● **Instructions for the task**
Locate each line below that includes "checkbox" and reproduce it.
========
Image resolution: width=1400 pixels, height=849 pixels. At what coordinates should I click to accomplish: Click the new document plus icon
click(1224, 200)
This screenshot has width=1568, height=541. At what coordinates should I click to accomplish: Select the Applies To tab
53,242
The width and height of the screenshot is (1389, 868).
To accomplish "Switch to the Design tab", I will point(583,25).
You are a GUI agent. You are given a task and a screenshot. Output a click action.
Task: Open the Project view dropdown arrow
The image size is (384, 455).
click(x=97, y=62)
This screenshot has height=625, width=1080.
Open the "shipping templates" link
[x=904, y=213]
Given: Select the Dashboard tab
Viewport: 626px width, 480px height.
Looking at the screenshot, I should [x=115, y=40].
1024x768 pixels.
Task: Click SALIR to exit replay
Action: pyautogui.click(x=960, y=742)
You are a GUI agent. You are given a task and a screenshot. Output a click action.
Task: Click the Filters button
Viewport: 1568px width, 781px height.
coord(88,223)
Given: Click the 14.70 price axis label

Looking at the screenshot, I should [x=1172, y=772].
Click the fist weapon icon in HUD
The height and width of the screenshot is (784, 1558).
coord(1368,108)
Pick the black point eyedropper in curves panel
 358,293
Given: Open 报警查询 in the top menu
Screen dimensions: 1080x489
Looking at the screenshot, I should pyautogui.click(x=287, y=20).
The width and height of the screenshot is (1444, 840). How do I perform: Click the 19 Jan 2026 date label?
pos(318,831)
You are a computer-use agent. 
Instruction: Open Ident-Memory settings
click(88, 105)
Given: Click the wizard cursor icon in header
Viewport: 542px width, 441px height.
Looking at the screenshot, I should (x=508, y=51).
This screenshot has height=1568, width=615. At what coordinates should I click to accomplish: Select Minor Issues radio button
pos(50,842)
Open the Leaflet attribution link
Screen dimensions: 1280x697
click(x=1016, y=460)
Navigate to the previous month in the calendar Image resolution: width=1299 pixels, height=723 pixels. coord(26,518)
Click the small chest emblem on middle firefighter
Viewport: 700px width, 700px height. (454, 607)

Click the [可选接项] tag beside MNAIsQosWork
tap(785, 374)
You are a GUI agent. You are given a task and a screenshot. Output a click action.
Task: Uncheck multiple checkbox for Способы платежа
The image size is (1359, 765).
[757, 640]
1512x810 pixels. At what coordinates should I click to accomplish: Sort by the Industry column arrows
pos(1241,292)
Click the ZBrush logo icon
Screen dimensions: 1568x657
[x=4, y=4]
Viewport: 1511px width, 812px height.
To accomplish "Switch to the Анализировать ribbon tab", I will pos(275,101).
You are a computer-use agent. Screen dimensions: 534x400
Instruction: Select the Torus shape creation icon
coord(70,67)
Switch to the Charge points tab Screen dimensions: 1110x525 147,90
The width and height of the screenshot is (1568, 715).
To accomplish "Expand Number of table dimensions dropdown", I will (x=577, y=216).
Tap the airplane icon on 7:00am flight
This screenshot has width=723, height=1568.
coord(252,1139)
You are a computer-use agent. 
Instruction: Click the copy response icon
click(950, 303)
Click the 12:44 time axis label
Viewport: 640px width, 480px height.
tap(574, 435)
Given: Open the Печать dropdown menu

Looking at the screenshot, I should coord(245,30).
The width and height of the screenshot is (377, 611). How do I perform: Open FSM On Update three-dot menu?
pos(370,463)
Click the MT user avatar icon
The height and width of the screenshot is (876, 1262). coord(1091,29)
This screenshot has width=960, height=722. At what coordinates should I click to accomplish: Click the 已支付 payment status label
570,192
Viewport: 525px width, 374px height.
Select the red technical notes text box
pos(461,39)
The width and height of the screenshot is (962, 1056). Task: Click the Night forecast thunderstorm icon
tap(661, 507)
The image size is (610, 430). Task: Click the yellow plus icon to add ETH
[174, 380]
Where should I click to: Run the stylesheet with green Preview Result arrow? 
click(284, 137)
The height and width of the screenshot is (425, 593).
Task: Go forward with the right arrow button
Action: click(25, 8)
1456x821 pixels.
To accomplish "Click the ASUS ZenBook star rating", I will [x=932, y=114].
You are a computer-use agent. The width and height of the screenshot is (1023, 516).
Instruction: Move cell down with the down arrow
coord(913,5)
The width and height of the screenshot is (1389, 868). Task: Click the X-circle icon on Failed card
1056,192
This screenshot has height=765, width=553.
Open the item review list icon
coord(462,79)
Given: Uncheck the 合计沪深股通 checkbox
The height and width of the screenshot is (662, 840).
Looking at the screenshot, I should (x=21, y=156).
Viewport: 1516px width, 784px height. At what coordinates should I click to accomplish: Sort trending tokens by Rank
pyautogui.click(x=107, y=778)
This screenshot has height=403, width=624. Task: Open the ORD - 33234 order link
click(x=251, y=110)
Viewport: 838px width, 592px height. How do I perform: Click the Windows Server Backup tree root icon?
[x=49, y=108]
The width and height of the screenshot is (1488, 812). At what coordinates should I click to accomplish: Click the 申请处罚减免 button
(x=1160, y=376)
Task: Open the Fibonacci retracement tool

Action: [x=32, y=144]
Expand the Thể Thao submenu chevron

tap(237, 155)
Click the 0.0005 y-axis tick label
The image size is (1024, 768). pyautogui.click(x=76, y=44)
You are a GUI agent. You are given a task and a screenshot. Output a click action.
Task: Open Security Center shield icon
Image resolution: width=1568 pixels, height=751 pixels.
========
● **Result**
Task: Uncheck multiple checkbox for Способы платежа
Given: Uncheck the 合计沪深股通 checkbox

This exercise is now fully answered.